CREATE EXTERNAL TABLE IF NOT EXISTS stocks (
ymd               STRING,
price_open        FLOAT,
price_high        FLOAT,
price_low         FLOAT,
price_close       FLOAT,
volume            INT,
price_adj_close   FLOAT
)
PARTITIONED BY (exchange STRING, symbol STRING)
ROW FORMAT DELIMITED FIELDS TERMINATED BY ',';
-- We don't have any partitions yet:
SHOW PARTITIONS stocks;
-- For EXTERNAL, partitioned tables, you use ALTER TABLE to add each
-- partition and specify a unique directory for its data.
-- We'll just add data for four stocks:
ALTER TABLE stocks ADD PARTITION(exchange = 'NASDAQ', symbol = 'AAPL')
LOCATION '/user/training/stocks/input/plain-text/NASDAQ/AAPL';
ALTER TABLE stocks ADD PARTITION(exchange = 'NASDAQ', symbol = 'INTC')
LOCATION '/user/training/stocks/input/plain-text/NASDAQ/INTC';
ALTER TABLE stocks ADD PARTITION(exchange = 'NYSE', symbol = 'GE')
LOCATION '/user/training/stocks/input/plain-text/NYSE/GE';
ALTER TABLE stocks ADD PARTITION(exchange = 'NYSE', symbol = 'IBM')
LOCATION '/user/training/stocks/input/plain-text/NYSE/IBM';
SHOW PARTITIONS stocks;

Step 2: We’ll use a Custom UDF implemented in Java (MovingAverageUDF) to calculate the moving average of stocks.

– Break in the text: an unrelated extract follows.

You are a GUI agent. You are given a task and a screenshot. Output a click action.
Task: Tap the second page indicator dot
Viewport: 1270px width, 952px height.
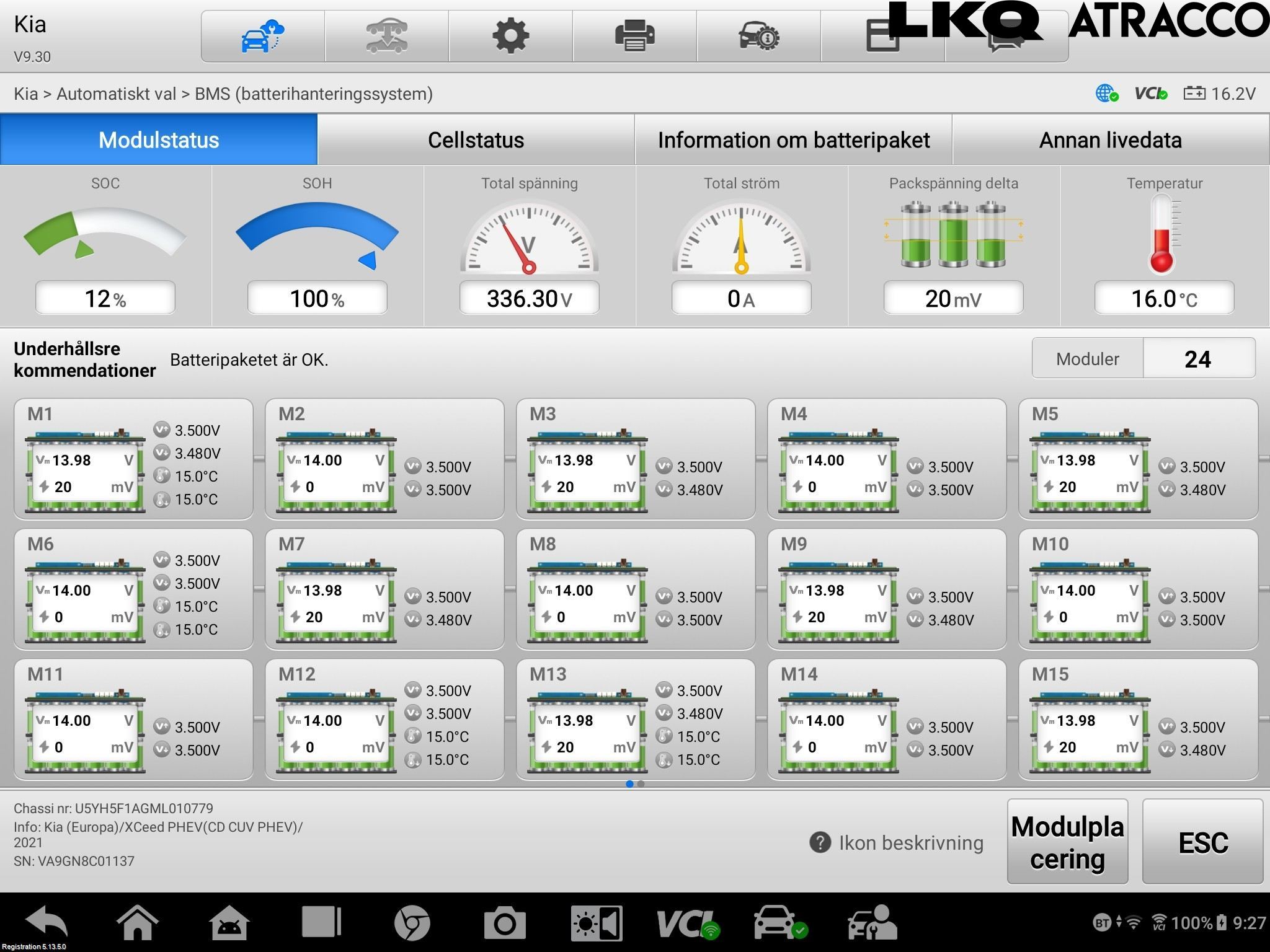tap(641, 784)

package com.training.hiveudfs;
import java.util.HashMap;
import java.util.LinkedList;
import java.util.Map;
import org.apache.hadoop.hive.ql.exec.UDF;
import org.apache.hadoop.hive.ql.exec.Description;
import org.apache.hadoop.io.Text;
/**
* A UDF that computes the moving average of the the last "numberOfUnits" of
* the input "value" associated with the key.
* @return the moving average for that key.
*/
@Description(name = "moving_avg",
   value = "_FUNC_(n, key, value) - Return the average of the last n values for the specified key",
   extended = "Example:n"
   + " > SELECT _FUNC_(50, symbol, price_close) FROM stocks LIMIT 100;n"
   + " 25.73n")
public final class MovingAverageUDF extends UDF {
    private Map<Text,LinkedList<Float>> map = new HashMap<Text,LinkedList<Float>>();
    public float evaluate(
            final int numberOfUnits, final Text key, final float value) {
        LinkedList<Float> list = map.get(key);
        if (list == null) {
            list = new LinkedList<Float>();
            map.put(key, list);
        }
        list.add(value);
        if (list.size() > numberOfUnits) {
            list.removeFirst();
        }
        if (numberOfUnits == 0) {
            return 0.0f;
        } else {
            int size = list.size();
            int n = size < numberOfUnits ? size : numberOfUnits;
            return sum(list) / (1.0f * n);
       }
   }
   private float sum(LinkedList<Float> list) {
       float result = 0.0F;
       for (float f: list) {
           result += f;
       }
       return result;
  }
}

Step 3:  Run the following HQL script (custom_udf.hql) to compute moving average of stock prices.

[training@localhost ~]$ /usr/bin/hive -f custom_udf.hql

-- Custom UDFs
CREATE DATABASE IF NOT EXISTS training;
USE training;
-- We'll use a Custom UDF implemented in Java to calculate the moving
-- average of stocks.
-- Built this java code. The "jar" that you incorporate using
-- the ADD JAR command is named "moving-avg-udf.jar". Let's now add this jar.
-- Note the relative path to the jar used below; we assume you started the
-- CLI in this directory, that is, the directory that holds this HQL script!
--This command will add the "jar" file into HIVE library.
--NOTE: Exclamatory symbol (!) placed before any command
-- will treat the command to be executed from terminal instead of HIVE shell
!sudo cp /home/training/moving-avg-udf.jar /usr/lib/hive/lib
ADD JAR moving-avg-udf.jar;
CREATE TEMPORARY FUNCTION moving_avg AS 'com.training.hiveudfs.MovingAverageUDF';
-- Verify it appears in...
SHOW FUNCTIONS;
DESCRIBE FUNCTION EXTENDED moving_avg;
SELECT ymd, symbol, price_close, moving_avg(50, symbol, price_close)
FROM stocks
WHERE symbol = 'AAPL' LIMIT 20;
INSERT OVERWRITE LOCAL DIRECTORY '/tmp/apple_ibm'
SELECT ymd, symbol, price_close, moving_avg(50, symbol, price_close)
FROM stocks
WHERE symbol = 'AAPL' OR symbol = 'IBM';
-- When you're done with the directory, you can delete it.

You have successfully implemented a custom UDF in HIVE!